1758-02-23, de Voltaire [François Marie Arouet] à François Tronchin.

A la réception de votre lettre mon très cher confrère et de celle de Mr Térou, j'écris sur le champ au grand gouverneur de Neufchâtel.
Après quoy nous allons répéter Fanime. Si mr de Nicolai veut venir nous sifler, qu'il parte et se dépêche. Je vous supplie de luy signifier cette semonce au plus vite. Nos tendres respects à tout Tronchin, et à toutte Tronchine.

Le Roy de Prusse prétend n'avoir point reçu à Breslau la lettre que je luy ay écritte il y a un mois pr mr Turretin, capitaine au régiment de Planta, prisonier et blessé. C'est madame la markgrave de Bareith qui m'aprend que cette lettre n'est point parvenue, qu'il y en a eu baucoup d'interceptées et qu'elle même a été un mois entier sans recevoir des nouvelles du Roi son frère.

J'ay écrit sur le champ une nouvelle lettre que j'ay envoiée à son altesse Roiale. Je vous prie mon cher confrère de le dire à monsieur Turretin le sindic. Cette affaire me tient au cœur autant qu'à luy.

- [Travail demandé]
• 1. Extrayez de la lettre à François Tronchin le passage compris entre « Le Roy de Prusse » et « autant qu'à luy. », ces deux bornes incluses.
• 2. Répondez à ces questions d'après la lettre à François Tronchin :
(a) À qui l'auteur écrit-il sur le champ en recevant les deux lettres ?
(b) Quelle pièce doit-on répéter ensuite ?
(c) Qui lui apprend que sa lettre au Roi de Prusse n'est point parvenue ?
• 3. Poursuivez la lettre à François Tronchin après sa dernière phrase.

(Données sur les éléments et l'emplacement du texte)

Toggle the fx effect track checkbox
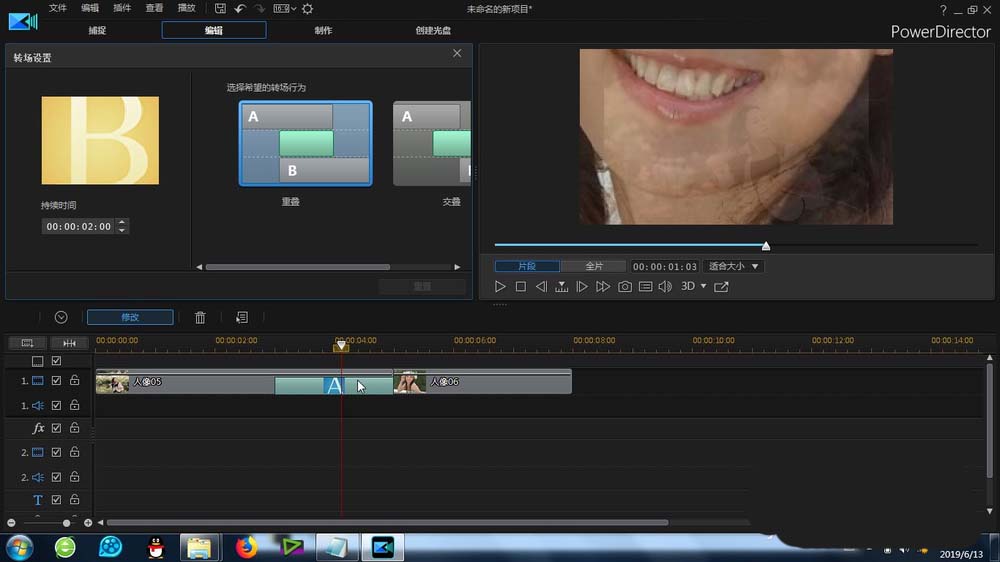The height and width of the screenshot is (562, 1000). (x=57, y=428)
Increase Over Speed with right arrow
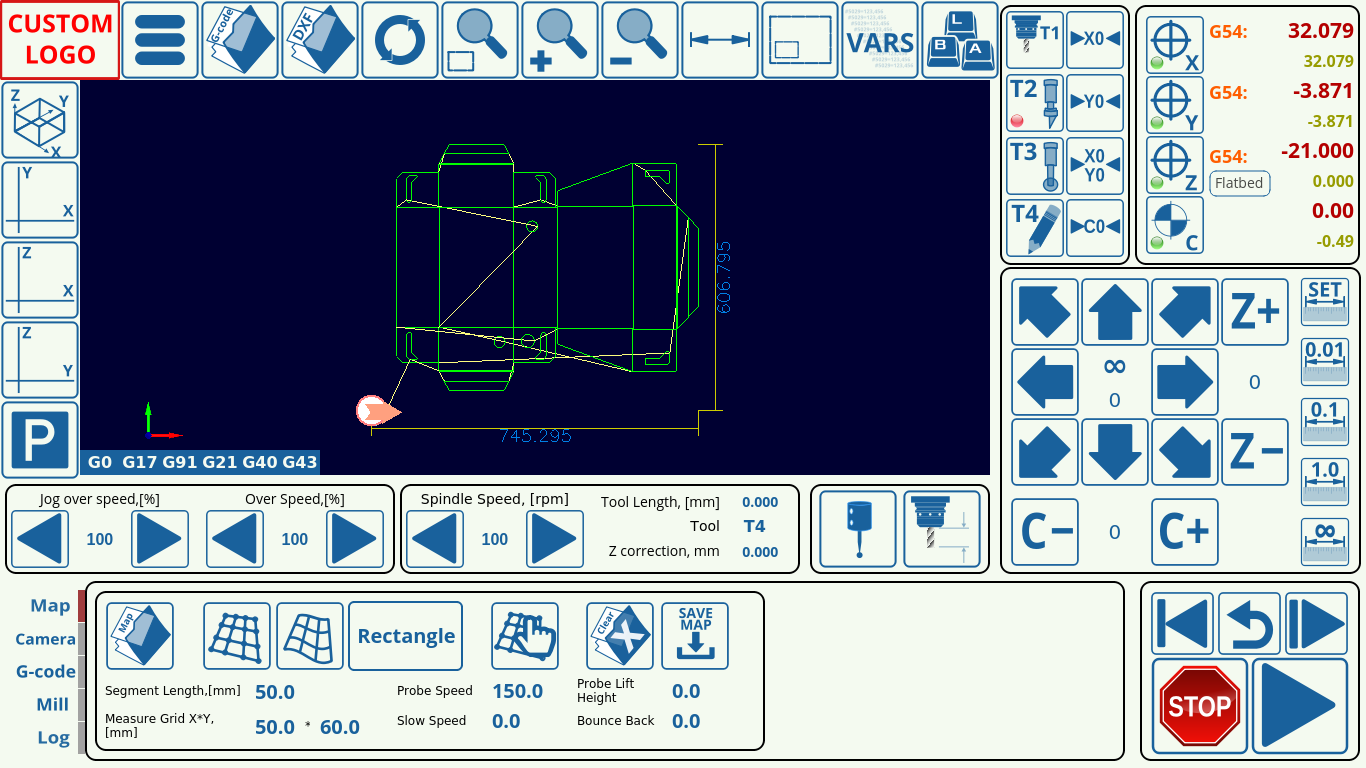 pyautogui.click(x=355, y=539)
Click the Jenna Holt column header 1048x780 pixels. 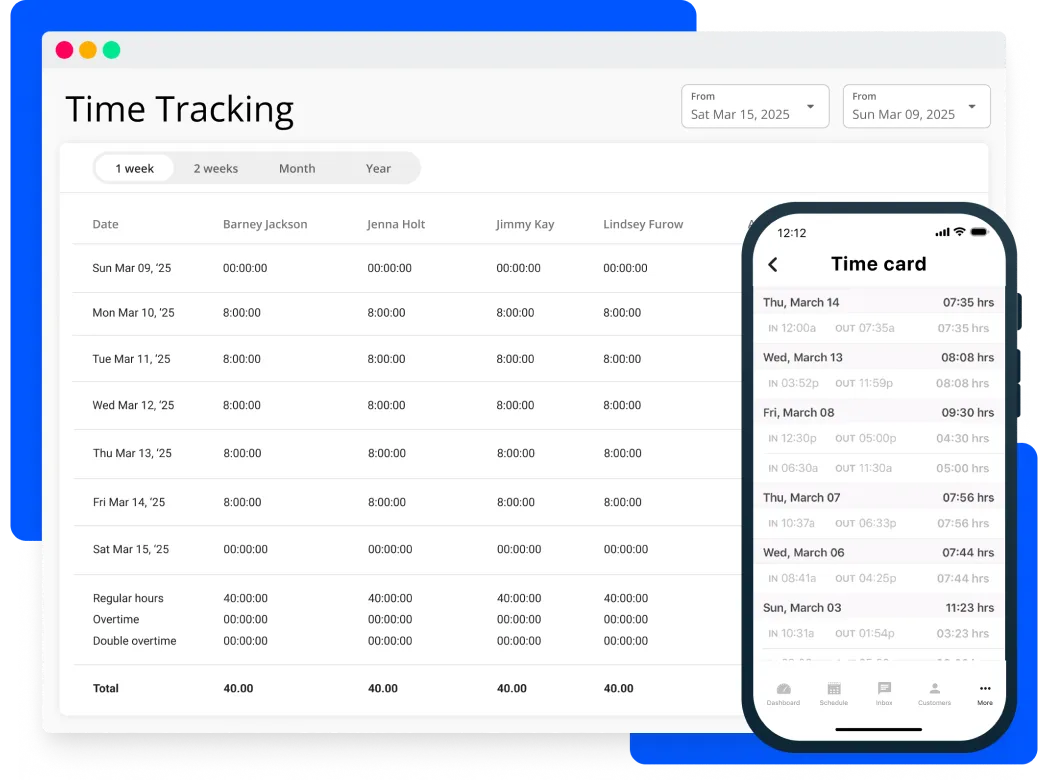pyautogui.click(x=396, y=224)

- [Résultats finaux]
• 1.
Le Roy de Prusse prétend n'avoir point reçu à Breslau la lettre que je luy ay écritte il y a un mois pr mr Turretin, capitaine au régiment de Planta, prisonier et blessé. C'est madame la markgrave de Bareith qui m'aprend que cette lettre n'est point parvenue, qu'il y en a eu baucoup d'interceptées et qu'elle même a été un mois entier sans recevoir des nouvelles du Roi son frère.

J'ay écrit sur le champ une nouvelle lettre que j'ay envoiée à son altesse Roiale. Je vous prie mon cher confrère de le dire à monsieur Turretin le sindic. Cette affaire me tient au cœur autant qu'à luy.

• 2.
(a) Au grand gouverneur de Neufchâtel.
(b) Fanime.
(c) Madame la markgrave de Bareith.

• 3.
Il court une relation d'une boucherie faitte à Breslau, d'officiers généraux, capitaines, soldats, moines, arquebuzés ou décollés ou pendus, et de l'abbé de Prade Roué! Quel diable de Marc Antonin! Mais je n'en crois pas un mot. J'ay reçu des lettres du prince royal, de made de Bareith, de made la duchesse de Gotha, et de plusieurs personnes qui n'en parlent point. Il y a de vilaines âmes qui se plaisent à faire les rois plus méchants qu'ils ne sont, et à débiter des horreurs, mais il est plus aisé de les dire que de les commettre. Le temps nous aprendra ces véritez ou ces mensonges et nous mettra au net ce qu'on dit de notre déconfiture auprès de Bremen, à Volfenbutel et à Hemstad.

Il est doux d'être paisible au bord du lac pendant qu'on s'égorge. Voylà l'affaire de votre confession de foy finie. Tout le monde doit être content. Quand je dis tout le monde, j'entends aussi Dalembert. La paix est une belle chose.

Madame Denis et moy nous vous embrassons de tout notre cœur.

le Suisse V.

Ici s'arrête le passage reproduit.